Here is one of my biggest mistakes when launching products with our home storage brand.
You might have experienced this too.
And that is letting personal bias go unchecked.
Let me explain…
Unpacking the Product Development Process
Ever launched a product?
Then you know the product development process is long and hard.
From early research to choosing a product, doing market research, costing it out, sourcing the factory, sampling, to landing, and launching it.
Depending on complexity, this process has taken us anywhere from 3 months to 3 years.
We’ve done a lot of product launches since 2016.
Many of them have gone well. Others, not so well.
When we unpack what can be improved one thing keeps standing out:
Our decision making.
Why You Don’t Want to be Overly Optimistic
You see, I have a habit of being positive-outcome minded.
My team does, too.
Sounds like a good thing, right?
But during the long, tiring product development process, getting too “pumped up” about a product can cause us to:
➡️ Overestimate what the customer is willing to pay.

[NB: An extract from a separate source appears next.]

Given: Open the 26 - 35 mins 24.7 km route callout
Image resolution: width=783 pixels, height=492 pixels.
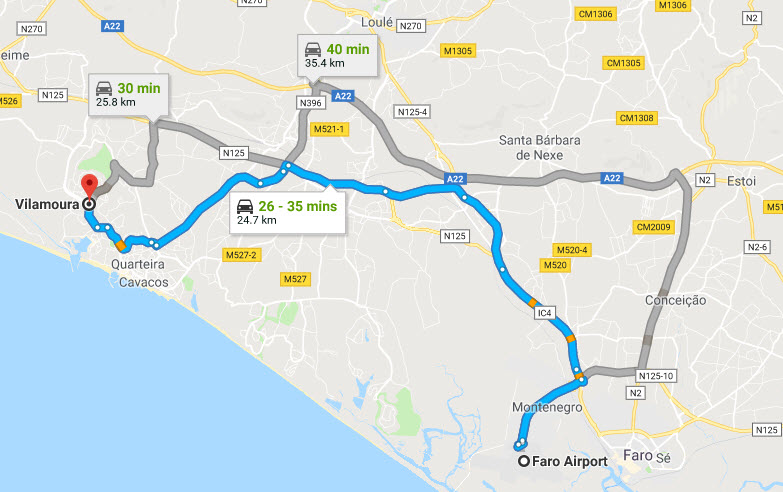Looking at the screenshot, I should [287, 212].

➡️ Misunderstand how a customer perceives our product’s differentiation.
➡️ Underestimate our competition.
➡️ Ignore changing market and customer preference trends.
What Happens When You Get It Wrong
Once we get deep enough into the process it becomes easier in our echo chamber to rationalize away potential challenges and predict favourable outcomes.
Which is great when you get it right.
But when you don’t, this can lead to a chain of negative outcomes:
➡️ Designing features that aren’t really needed.
➡️ Launching a product that is not really sought after.
And ultimately…
➡️ Needing to price higher than the market can handle to ensure profitability.
This last one merits pausing on.
The Effect of Higher Pricing
Without competitive pricing and enough *desirable* differentiation, metrics like CTR and CVR start to fall.
Advertising becomes more expensive.
Ranking slips.
The end result is normally low sales volume and low profitability.
Not exactly a winning combination.
So, What’s the Solution?
➡️ Systems
We have checklists and SOPs we follow.
With certain thresholds to hit before moving forward.
Our focus now?
A. Being conservative with our profit estimates.
B. Being disciplined to not stray from the process.
➡️ Customer Feedback Loops
We use ProductPinion A/B consumer polls early and often and also do prototype testing.
Our focus now?
Varying our A/B poll testing types to try and fully understand how our prospective product stacks up vs. the competition.
➡️ External Feedback
I like to poll fellow e-com business owners from my mastermind groups. Or ask around our friend network.
More focus is needed on:
A. Paying for third party product audits for an even more impartial voice.
B. Growing our email list and asking for our subscribers’ feedback.
Nowadays, we purposely go slow when we need to go slow to ensure we get things right.
How about you? How do you balance optimism with realism during your product development process?